_Input data_.
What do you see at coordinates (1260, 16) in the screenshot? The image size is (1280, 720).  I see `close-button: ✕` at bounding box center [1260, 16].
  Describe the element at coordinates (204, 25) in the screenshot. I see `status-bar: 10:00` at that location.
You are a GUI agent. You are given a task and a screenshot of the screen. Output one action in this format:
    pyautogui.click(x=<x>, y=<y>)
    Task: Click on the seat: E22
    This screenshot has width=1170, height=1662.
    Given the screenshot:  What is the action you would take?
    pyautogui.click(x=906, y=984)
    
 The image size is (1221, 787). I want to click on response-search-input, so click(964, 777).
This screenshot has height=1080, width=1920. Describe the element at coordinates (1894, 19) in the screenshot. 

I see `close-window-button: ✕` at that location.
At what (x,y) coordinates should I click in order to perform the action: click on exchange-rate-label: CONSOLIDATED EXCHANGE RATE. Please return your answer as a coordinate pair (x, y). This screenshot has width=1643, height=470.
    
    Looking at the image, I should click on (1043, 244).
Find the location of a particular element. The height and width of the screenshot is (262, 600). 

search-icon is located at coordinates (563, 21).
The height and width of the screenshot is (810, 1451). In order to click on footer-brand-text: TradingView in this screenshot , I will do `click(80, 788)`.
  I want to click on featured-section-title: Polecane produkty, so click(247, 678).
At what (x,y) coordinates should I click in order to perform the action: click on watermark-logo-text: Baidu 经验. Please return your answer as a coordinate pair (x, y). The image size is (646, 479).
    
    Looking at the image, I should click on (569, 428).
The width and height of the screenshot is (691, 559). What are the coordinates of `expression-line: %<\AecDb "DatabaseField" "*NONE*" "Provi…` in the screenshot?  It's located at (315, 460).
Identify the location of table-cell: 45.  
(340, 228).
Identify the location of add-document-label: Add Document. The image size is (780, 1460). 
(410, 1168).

_Work instruction_. How many lines of the data contain the string "location"? Case matters. Reply with the number only.

_Answer for the task_. 5